DATASET RECORDS:
+++
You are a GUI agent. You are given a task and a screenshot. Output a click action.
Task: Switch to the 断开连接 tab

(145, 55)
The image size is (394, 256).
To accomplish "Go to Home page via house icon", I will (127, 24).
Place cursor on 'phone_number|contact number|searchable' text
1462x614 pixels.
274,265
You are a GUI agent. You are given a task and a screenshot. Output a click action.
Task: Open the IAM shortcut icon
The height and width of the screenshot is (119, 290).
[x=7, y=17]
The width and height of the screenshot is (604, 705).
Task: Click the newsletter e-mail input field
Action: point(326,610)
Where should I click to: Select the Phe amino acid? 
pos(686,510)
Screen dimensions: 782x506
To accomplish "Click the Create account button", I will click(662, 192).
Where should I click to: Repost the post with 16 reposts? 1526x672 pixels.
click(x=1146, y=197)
+++
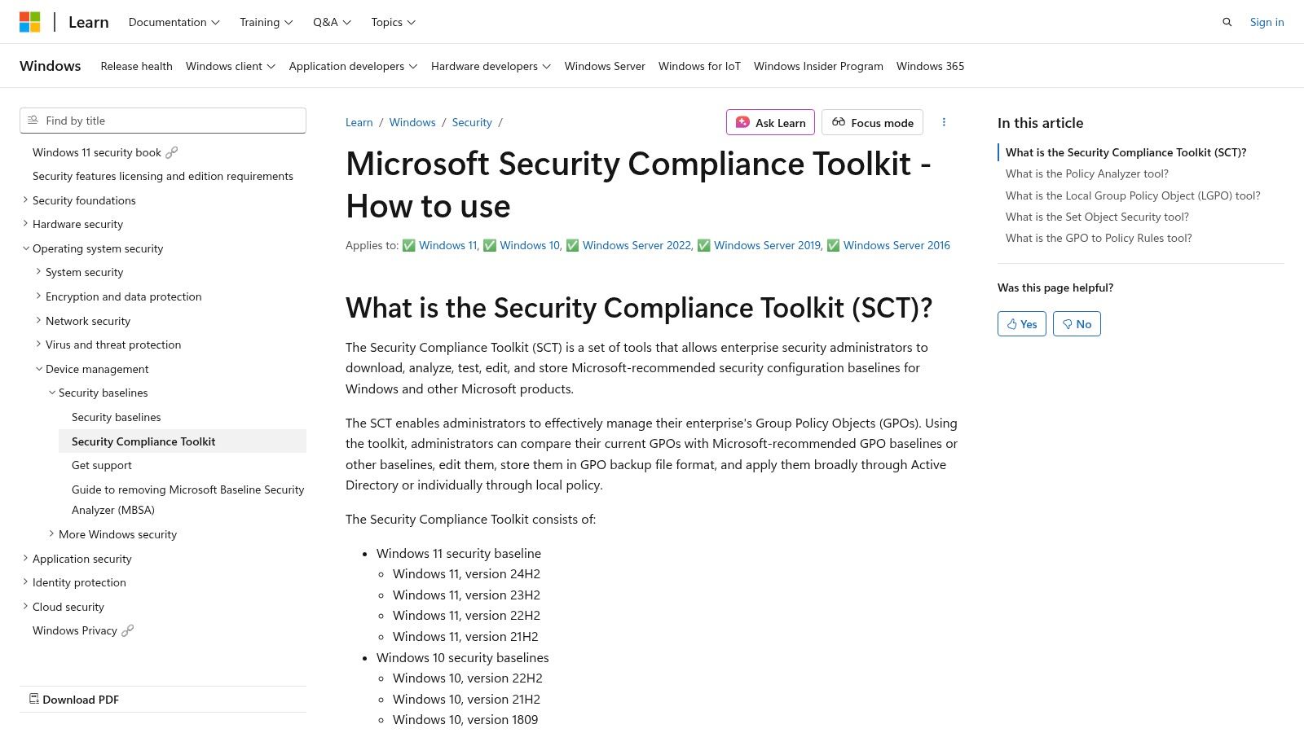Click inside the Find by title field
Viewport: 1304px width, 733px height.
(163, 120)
+++
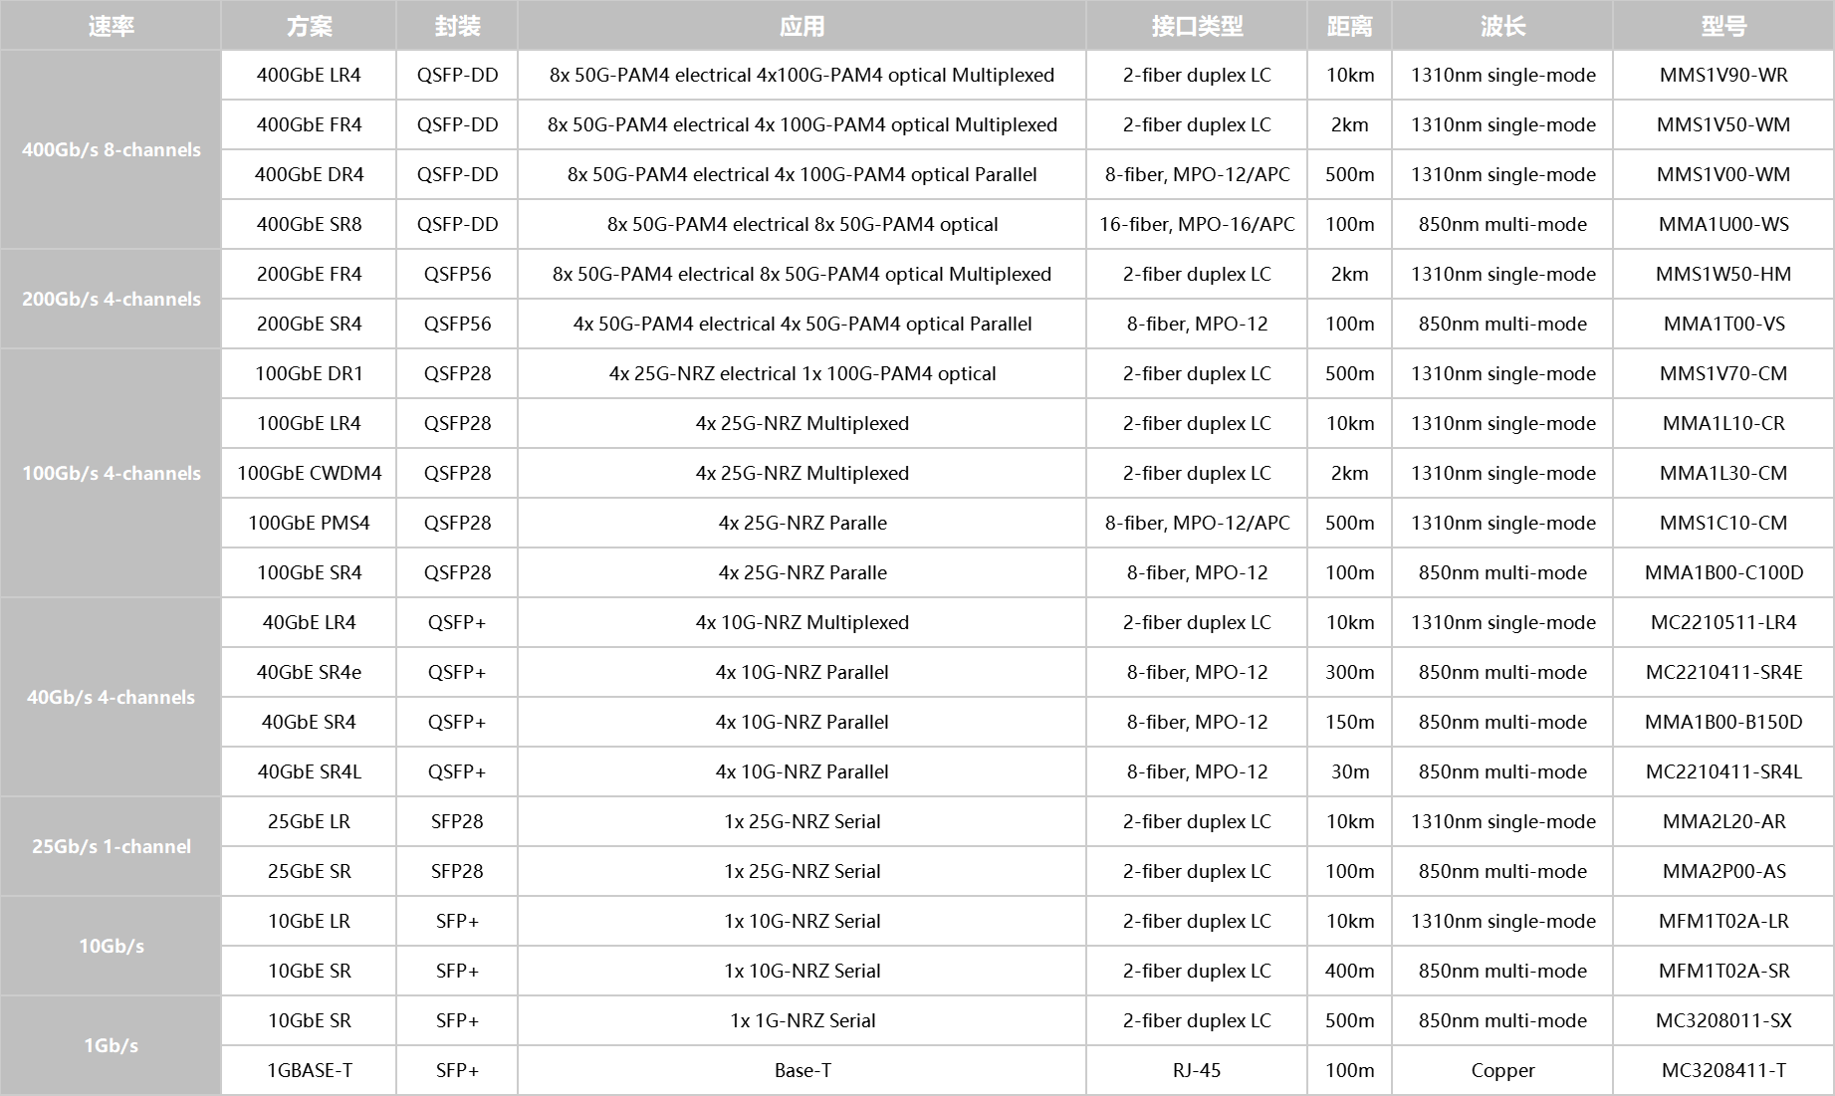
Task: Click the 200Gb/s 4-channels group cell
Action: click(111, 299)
+++
AIM OF THE TASK:
In the listing above, find the line containing "The height and" and the line containing "Screen dimensions: 782x506". Output them and every line between, exactly, and nothing else.

EXPECTED ANSWER:
The height and width of the screenshot is (119, 290).
[x=7, y=17]
The width and height of the screenshot is (604, 705).
Task: Click the newsletter e-mail input field
Action: point(326,610)
Where should I click to: Select the Phe amino acid? 
pos(686,510)
Screen dimensions: 782x506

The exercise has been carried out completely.